Exercise aim: Of the entries below, return only those lines from the line with "Task: Click the Zoom In magnifier icon" to the line with "Viewport: 1270px width, 952px height.", exactly, both included.

Study material:
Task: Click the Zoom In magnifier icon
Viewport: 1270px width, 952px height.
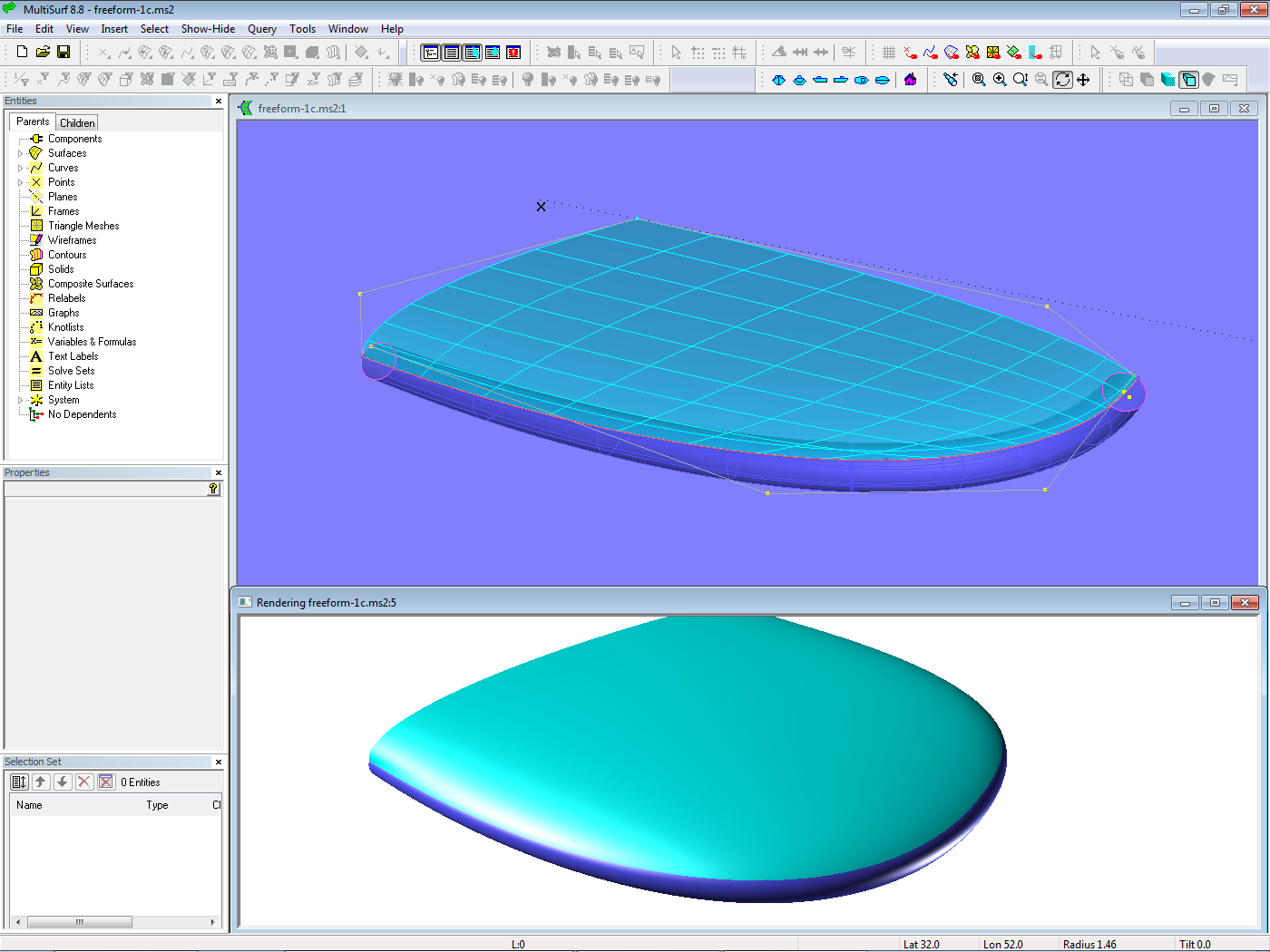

--

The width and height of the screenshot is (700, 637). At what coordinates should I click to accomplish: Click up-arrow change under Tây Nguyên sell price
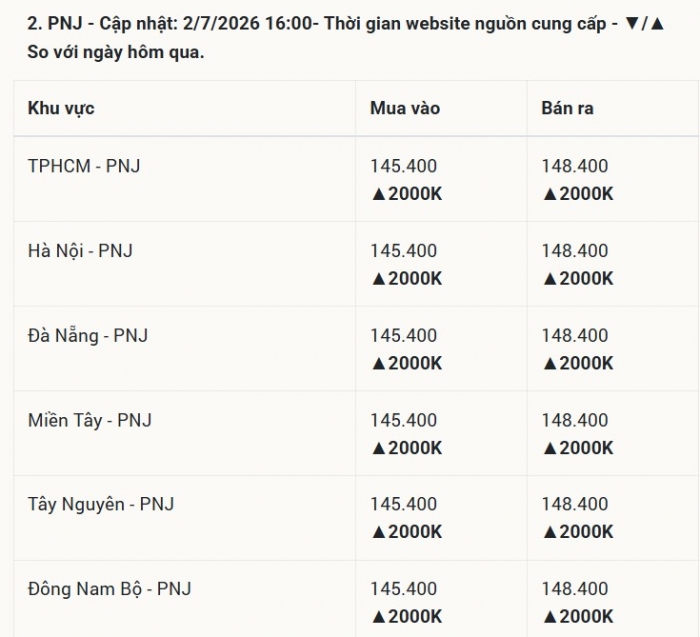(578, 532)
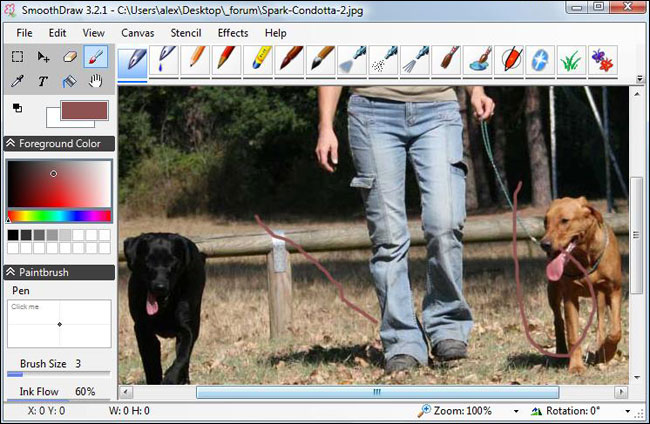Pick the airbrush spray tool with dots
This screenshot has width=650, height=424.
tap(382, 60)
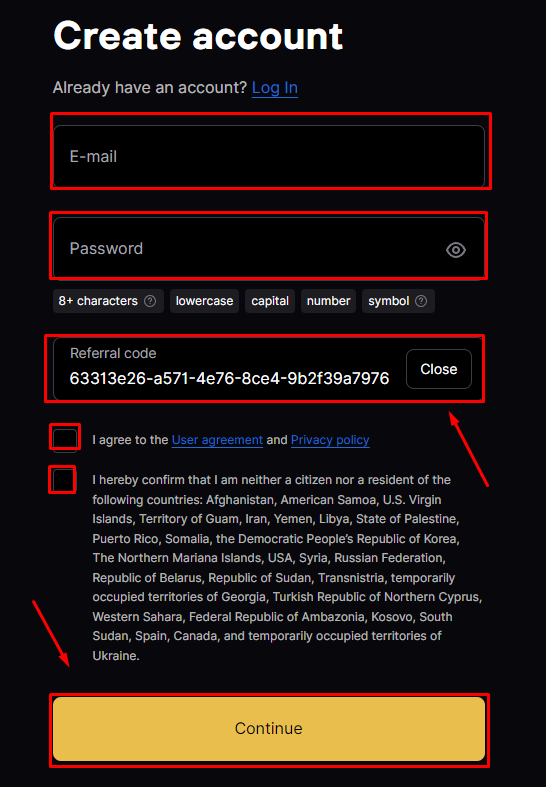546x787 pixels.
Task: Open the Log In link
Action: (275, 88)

---

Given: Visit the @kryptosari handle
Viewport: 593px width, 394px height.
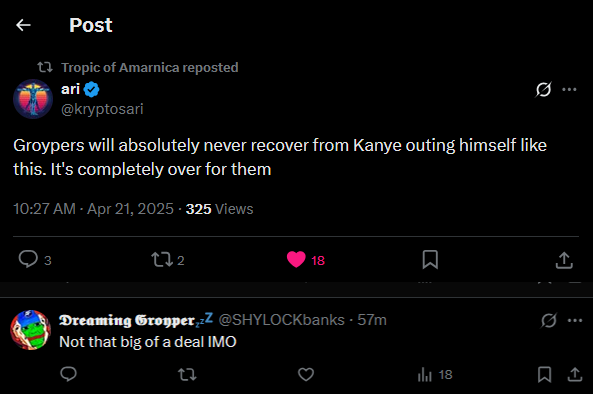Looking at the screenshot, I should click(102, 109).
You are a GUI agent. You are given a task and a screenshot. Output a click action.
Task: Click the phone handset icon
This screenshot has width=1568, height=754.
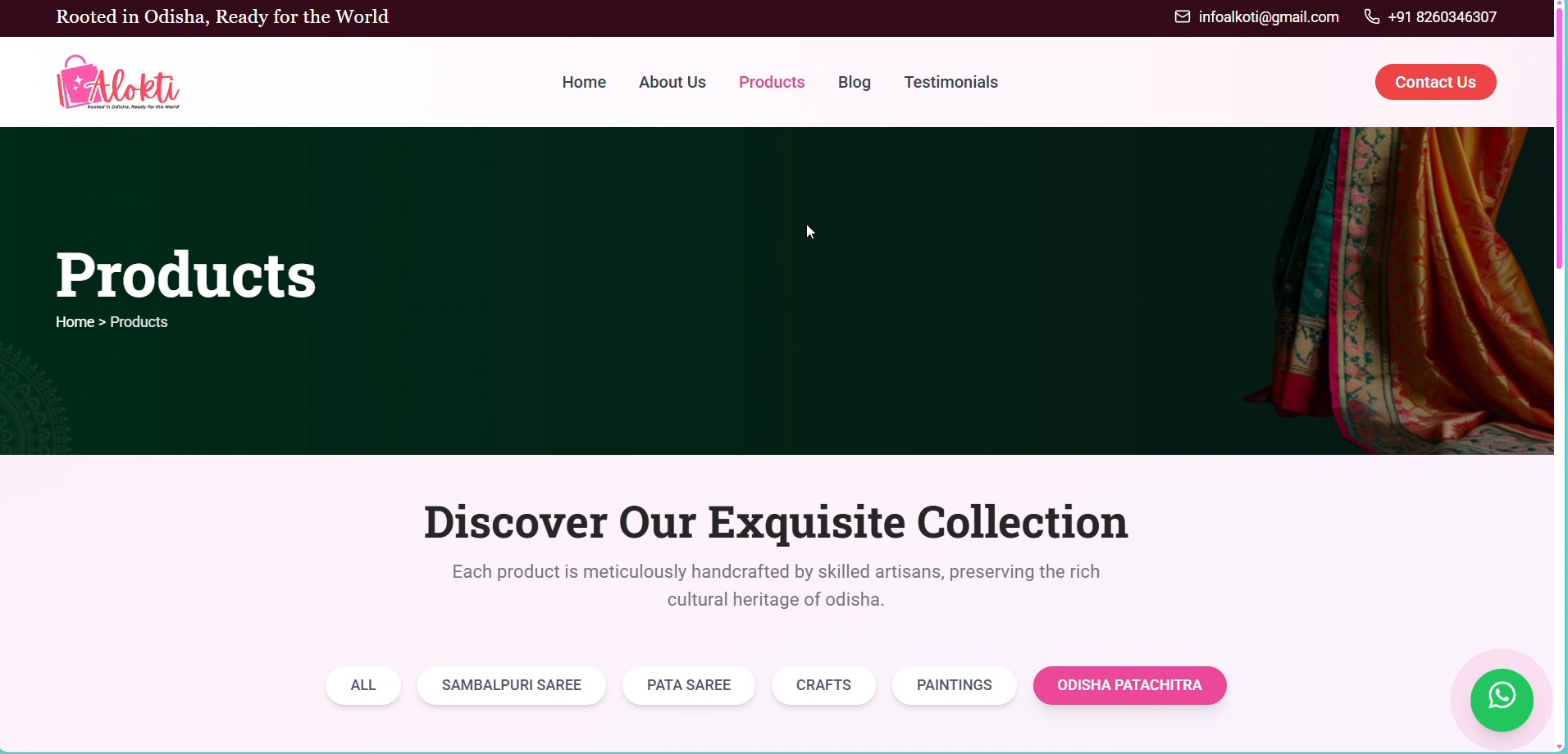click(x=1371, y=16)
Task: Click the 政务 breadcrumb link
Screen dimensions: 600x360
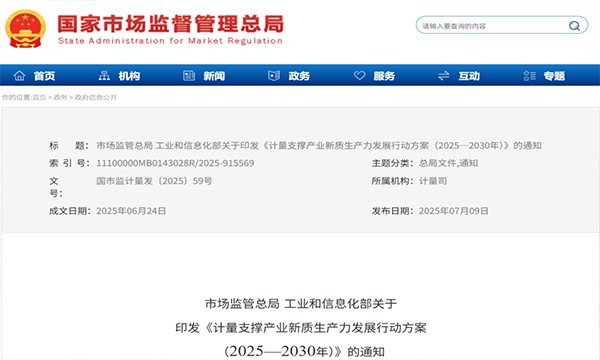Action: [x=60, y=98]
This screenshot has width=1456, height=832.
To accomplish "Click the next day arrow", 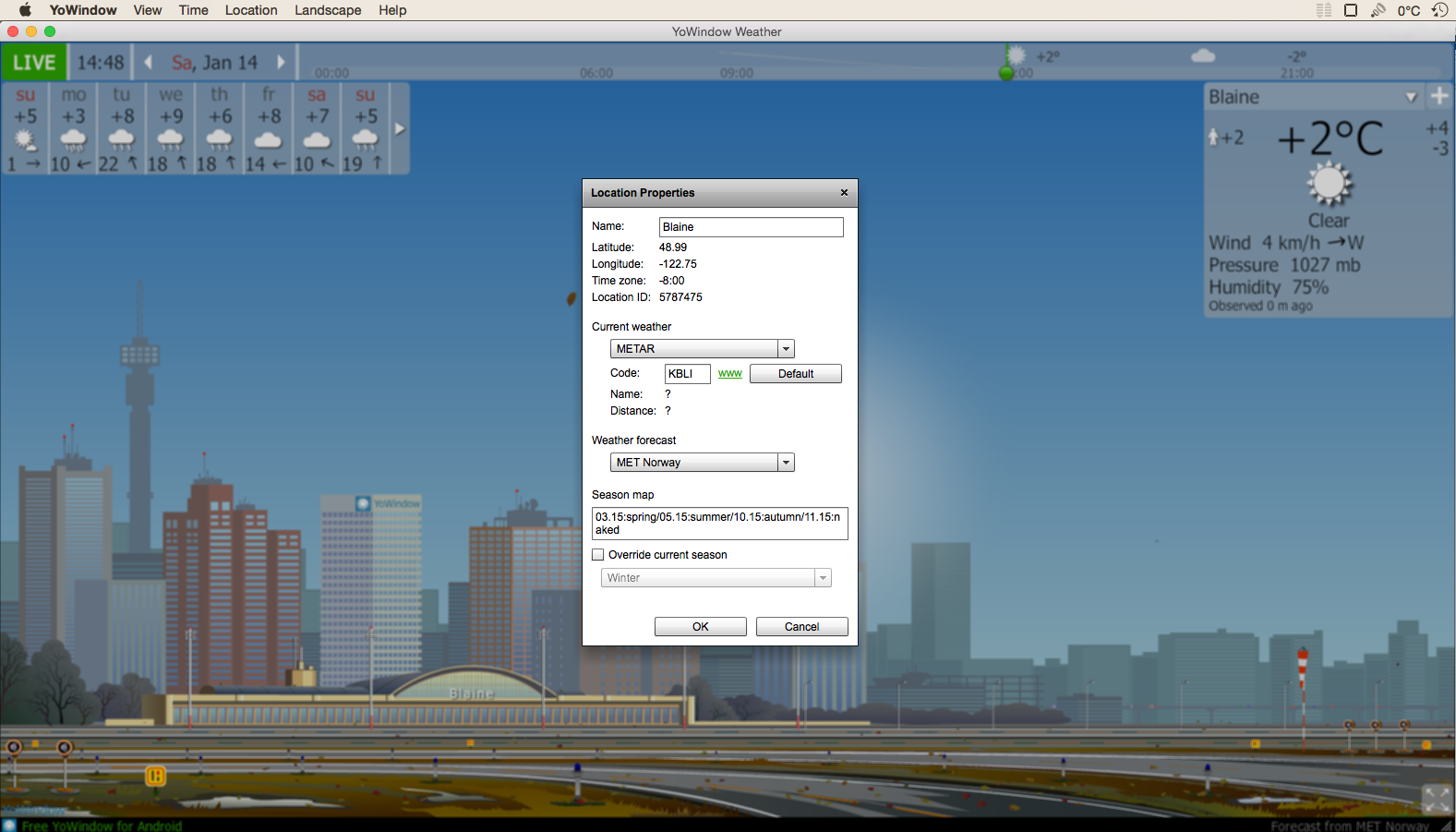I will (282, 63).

Answer section:
Task: Click the Zoom In magnifier icon
Viewport: 1270px width, 952px height.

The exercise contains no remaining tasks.